When automakers move to inductive charging for their electrically powered cars, what will they call plug-in hybrids? Park-over hybrids? Magnetic-charge hybrids? Magic hybrids? Clearly, I am not a branding guy.
This branding dilemma is one, it seems, Volvo’s marketing team will likely tackle sometime soon, as the Swedish automaker has just completed a successful inductive charging study on its C30 Electric – with impressive results.
“Inductive charging has great potential. Cordless technology is a comfortable and effective way to conveniently transfer energy. The study also indicates that it is safe,” said Lennart Stegland, Vice President, Electric Propulsion System at Volvo Car Group, in a prepared statement. “There is not yet any common standard for inductive charging. We will continue our research and evaluate the feasibility of the technology in our hybrid and electric car projects.”

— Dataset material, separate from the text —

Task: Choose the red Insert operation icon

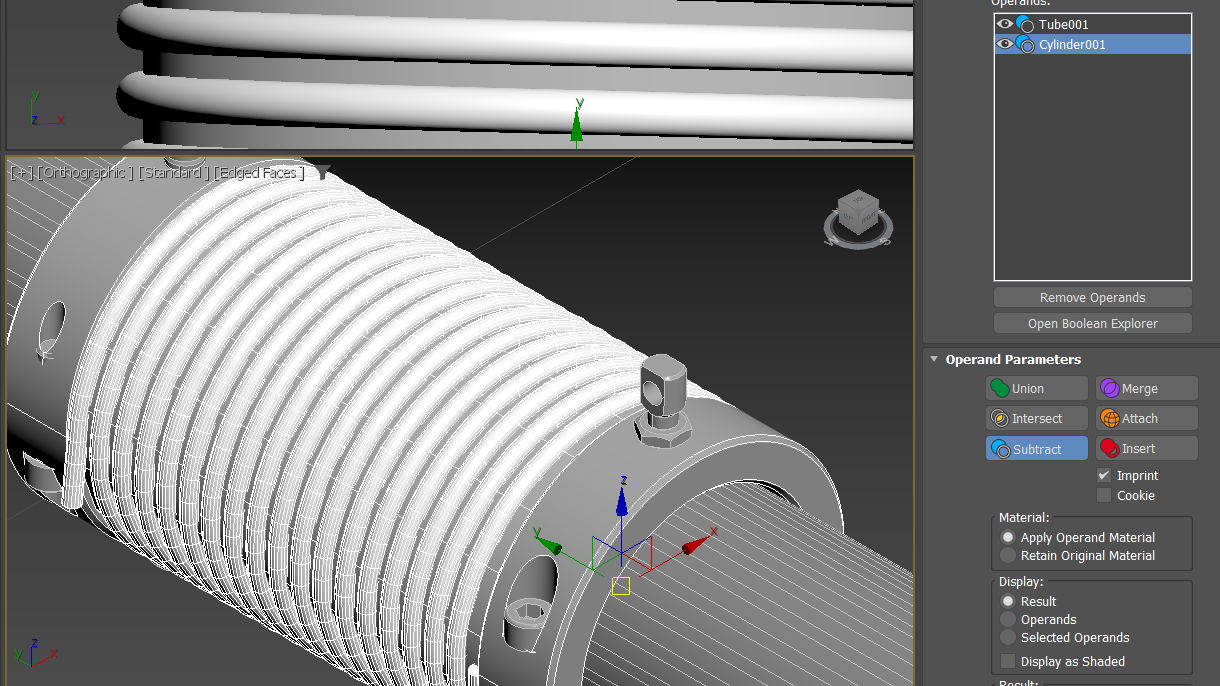Action: point(1110,448)
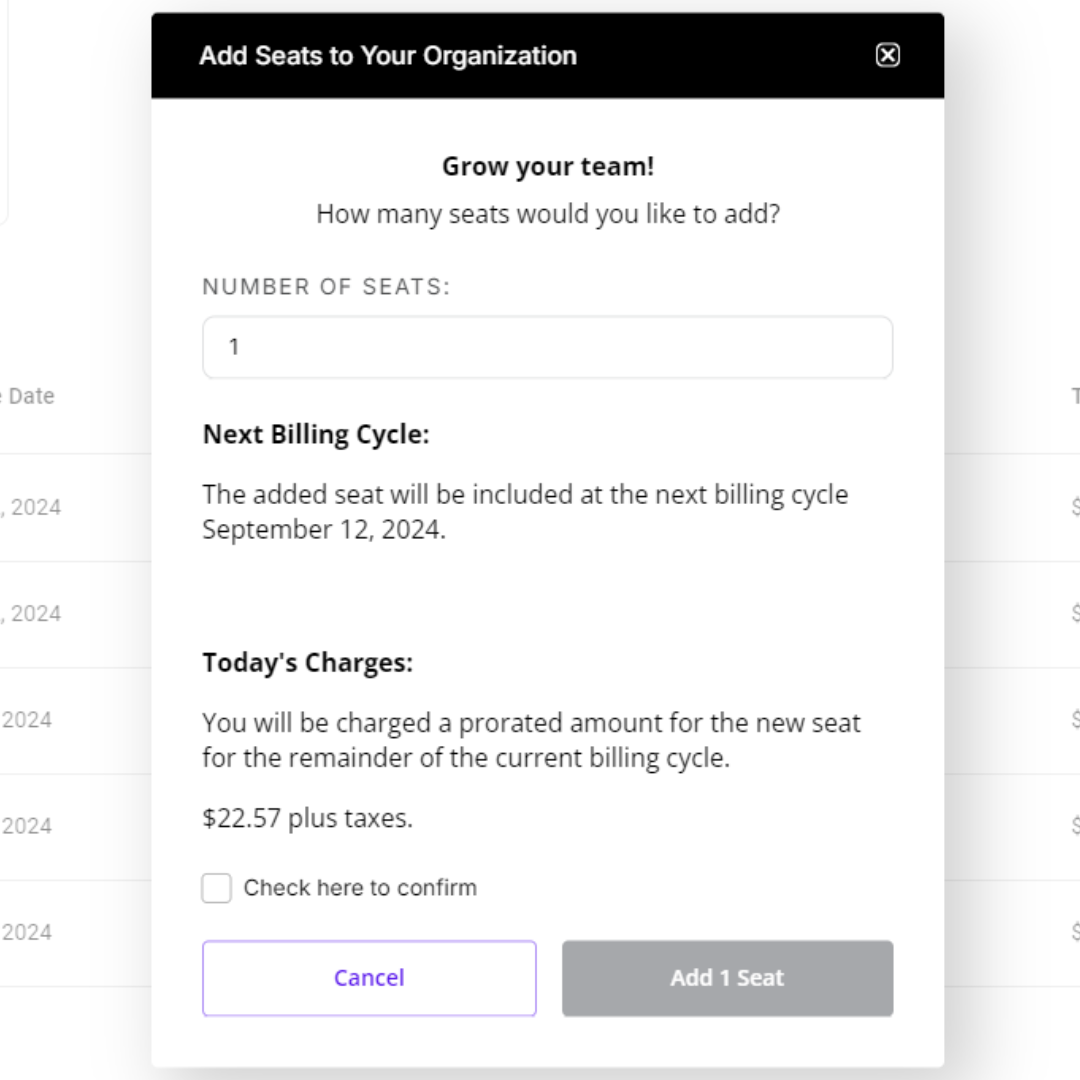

The tests demonstrated that the Volvo C30 Electric can receive a full inductive charge in just over 2.5 hours.
This is rather incredible if you think about it. The 120-horsepower C30 Electric – with a range of around 94 miles – normally takes all night to fully recharge on a 220v outlet. By my approximation, wireless inductive charging represents a charge time reduction by more than 60 percent.
Although Volvo has completed a successful and promising inductive charging test run, other companies are instead testing out other wireless chargers. Hevo, for instance, is testing a wireless resonance system, rather than inductive.
Hevo believes that resonance is a more efficient alternative to inductive charging. In resonance charging, unlike inductive charging, coils – in both the vehicle and the charger – are connected to capacitors. These capacitors resonate at a specific frequency. This allows for a more efficient transfer of energy at a higher rate than inductive.
Inductive, by comparison “uses an electromagnetic field instead of a cord to transfer energy between two objects. An induction coil creates an alternating electromagnetic field from a charging base station. A second induction coil in the portable device picks up power from the electromagnetic field and converts it back into an electrical energy that charges the battery.”
It’s exciting to learn that even inductive charging can transfer energy not only with less effort than a corded system but also more quickly.